From Wikipedia, the free encyclopedia

Informally, a measure has the property of being monotone in the sense that if A is a subset of B, the measure of A is less than or equal to the measure of B. Furthermore, the measure of the empty set is required to be 0.
Informally, a measure has the property of being monotone in the sense that if A is a subset of B, the measure of A is less than or equal to the measure of B. Furthermore, the measure of the empty set is required to be 0.

In mathematical analysis, a measure on a set is a systematic way to assign a number to each suitable subset of that set, intuitively interpreted as its size. In this sense, a measure is a generalization of the concepts of length, area, and volume. A particularly important example is the Lebesgue measure on a Euclidean space, which assigns the conventional length, area, and volume of Euclidean geometry to suitable subsets of the n-dimensional Euclidean space Rn. For instance, the Lebesgue measure of the interval [0, 1] in the real numbers is its length in the everyday sense of the word, specifically, 1.

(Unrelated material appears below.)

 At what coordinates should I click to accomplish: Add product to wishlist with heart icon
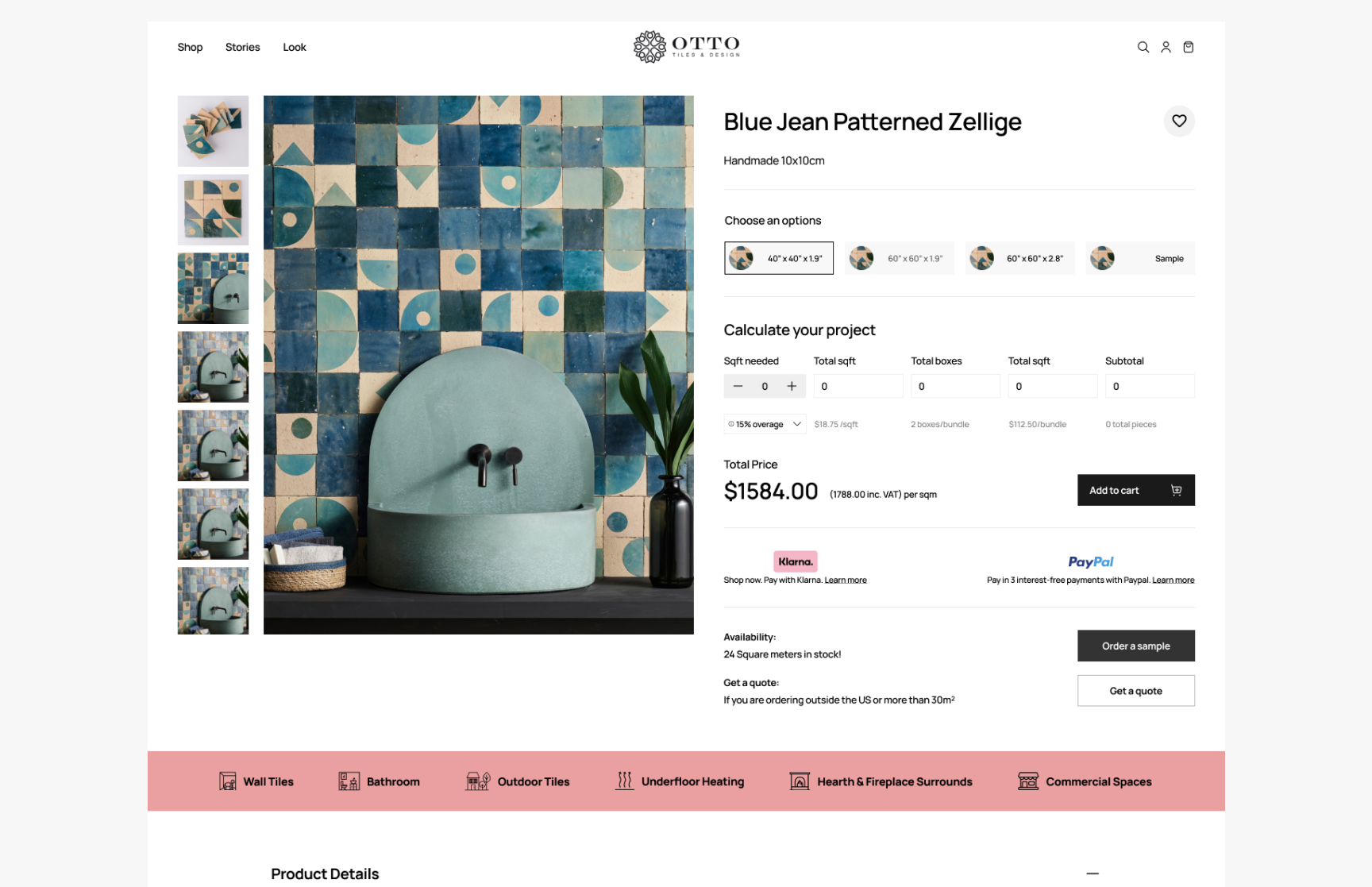[x=1179, y=121]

Technically, a measure is a function that assigns a non-negative real number or +∞ to (certain) subsets of a set X (see Definition below). It must further be countably additive: the measure of a 'large' subset that can be decomposed into a finite (or countably infinite) number of 'smaller' disjoint subsets is equal to the sum of the measures of the "smaller" subsets. In general, if one wants to associate a consistent size to each subset of a given set while satisfying the other axioms of a measure, one only finds trivial examples like the counting measure. This problem was resolved by defining measure only on a sub-collection of all subsets; the so-called measurable subsets, which are required to form a σ-algebra. This means that countable unions, countable intersections and complements of measurable subsets are measurable. Non-measurable sets in a Euclidean space, on which the Lebesgue measure cannot be defined consistently, are necessarily complicated in the sense of being badly mixed up with their complement.[1] Indeed, their existence is a non-trivial consequence of the axiom of choice.

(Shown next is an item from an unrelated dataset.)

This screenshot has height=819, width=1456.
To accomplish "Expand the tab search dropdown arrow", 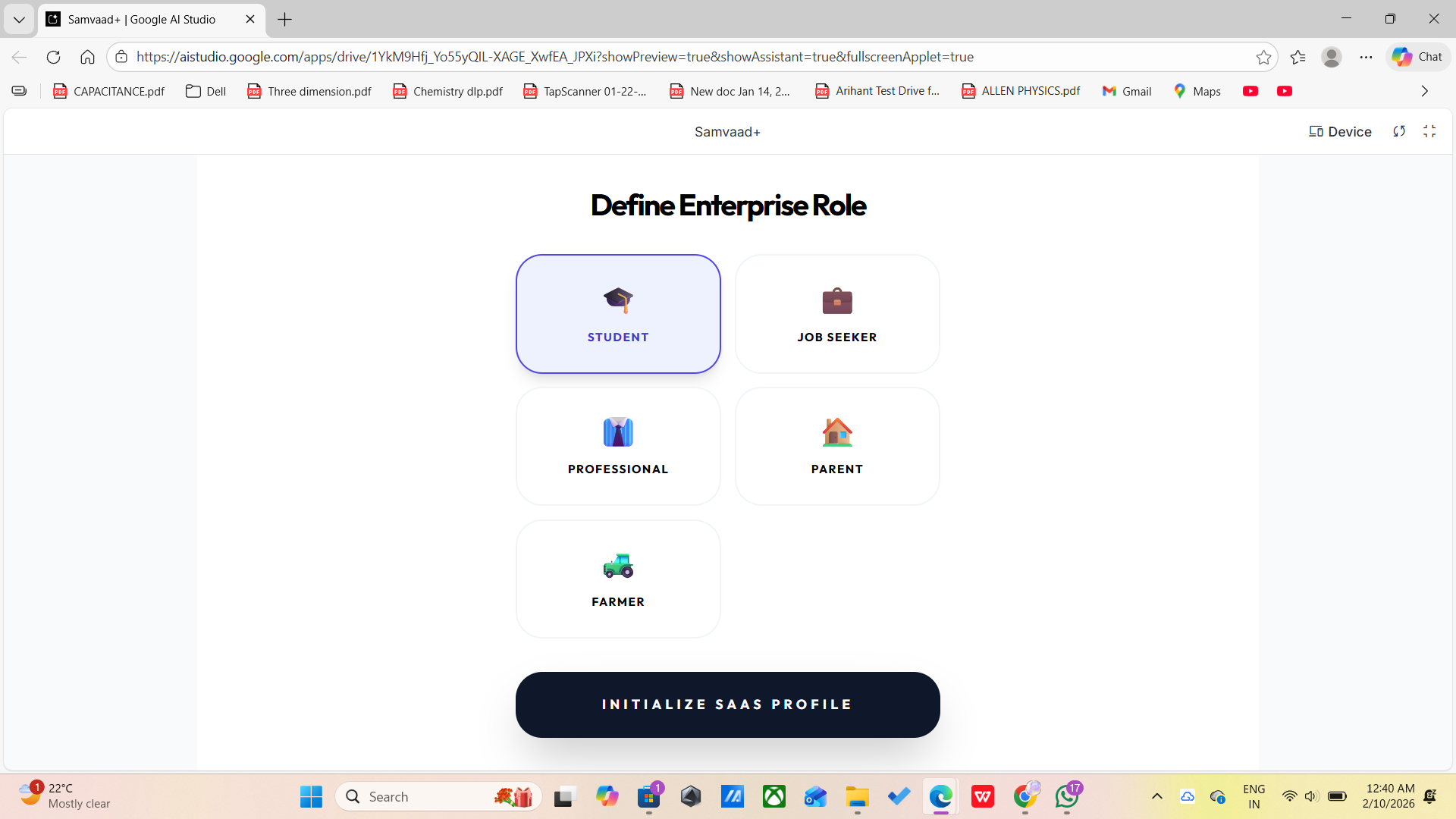I will [x=19, y=20].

Measure theory was developed in successive stages during the late 19th and early 20th centuries by Émile Borel, Henri Lebesgue, Johann Radon, and Maurice Fréchet, among others. The main applications of measures are in the foundations of the Lebesgue integral, in Andrey Kolmogorov's axiomatisation of probability theory and in ergodic theory. In integration theory, specifying a measure allows one to define integrals on spaces more general than subsets of Euclidean space; moreover, the integral with respect to the Lebesgue measure on Euclidean spaces is more general and has a richer theory than its predecessor, the Riemann integral. Probability theory considers measures that assign to the whole set the size 1, and considers measurable subsets to be events whose probability is given by the measure. Ergodic theory considers measures that are invariant under, or arise naturally from, a dynamical system.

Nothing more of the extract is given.